Here are my highlights:

Hands on lab - great idea, although the hardware was a bit slow for running the Virtual PC image of Windows Server 2003.  Still, it did allow you to do ‘real’ coding of  the launch products.  I was told that these hands on labs will be available for download in the next few weeks.

Session 1 (Technical track): A mis-titled session IMHO, which was all about BizTalk Server 2006.  Not having any BizTalk experience myself it was a bit dull and unexciting.

Session 2, Mobile 5.0: Great overview of Mobile 5.0 from Jonathan Greensted and Marcus Perryman.  There was an SMS lottery demo, written on the fly, with a live i-Mate JasJar (HTC Universal) receiving SMS messages from the audience, and then initiating a voice call to the winner.
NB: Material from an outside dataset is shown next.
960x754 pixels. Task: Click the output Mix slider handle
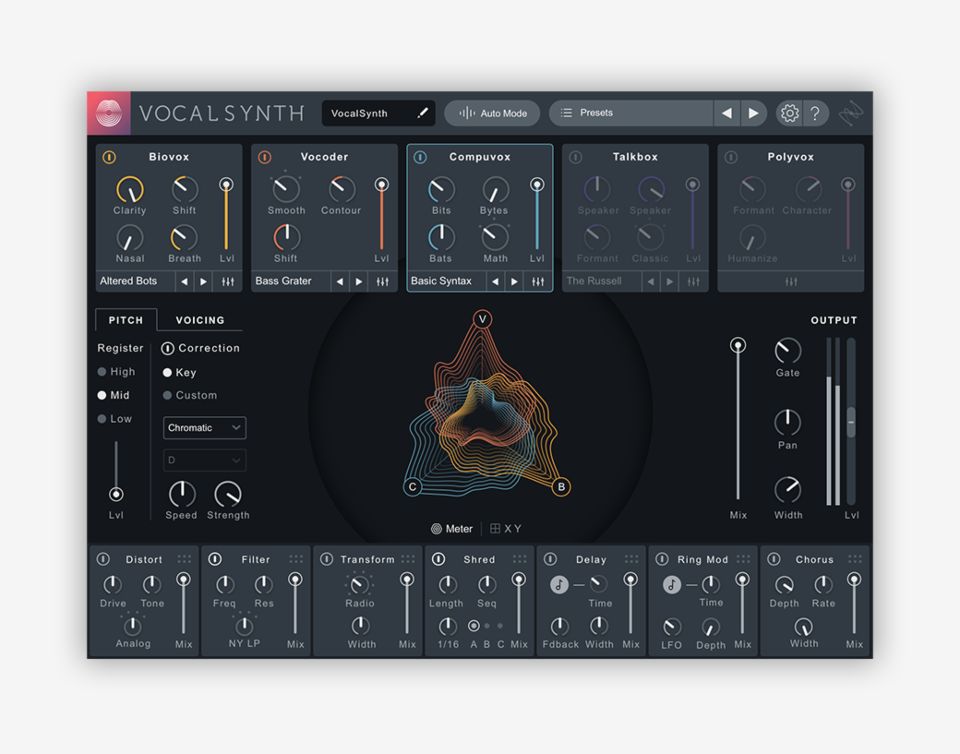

Session 3, Reporting Services: The new Report Builder sounds like we finally have a proper end user tool for creating ad-hoc reports – could this finally be the end of Microsoft Access for ad hoc reporting? 

Also, SQL Server Express is meant to include a version of reporting services although sadly, Report Builder is one of the items not included in that version.  Previously, reporting services could not be used with a pure MSDE solution due to licensing restrictions.

Session 4, Team System: Benjamin Mitchell in usual good form chaired a Q+A session with some members of the Microsoft team behind Team System. 

The attempt to explain the pricing and various marketing terms used to describe the various flavours of Team System and how it affects MSDN subscriptions nearly had me in hysterics.  I can see the hand of the Marketing department in this one, spawning a bizarre range of product names and bundles.  I still believe this will need simplifying in the long run.

The good news for small developer houses is that if you have an MSDN subscription to one of the Team System editions, you will get access to a version of Team Foundation Server. There will be a limit of 5 connections, but it will run a ‘proper’ version of SQL Server 2005 to by used by TFS only (‘proper’ means not SQL Server Express).  You’ll still need a Windows Server 2003 box on which to host TFS, but at least small teams, especially single programmers, can now think about using TFS without worrying about the cost.

It’s this final news about small teams which means I’ll be exploring the options in TFS over the coming months.  My version control had already moved away from SourceSafe to SubVersion, and I use NUnit for unit testing as well as FxCop for basic code analysis.  However, it will be interesting to see how all these areas of development, testing and project management become centralised in TFS into a continuous process.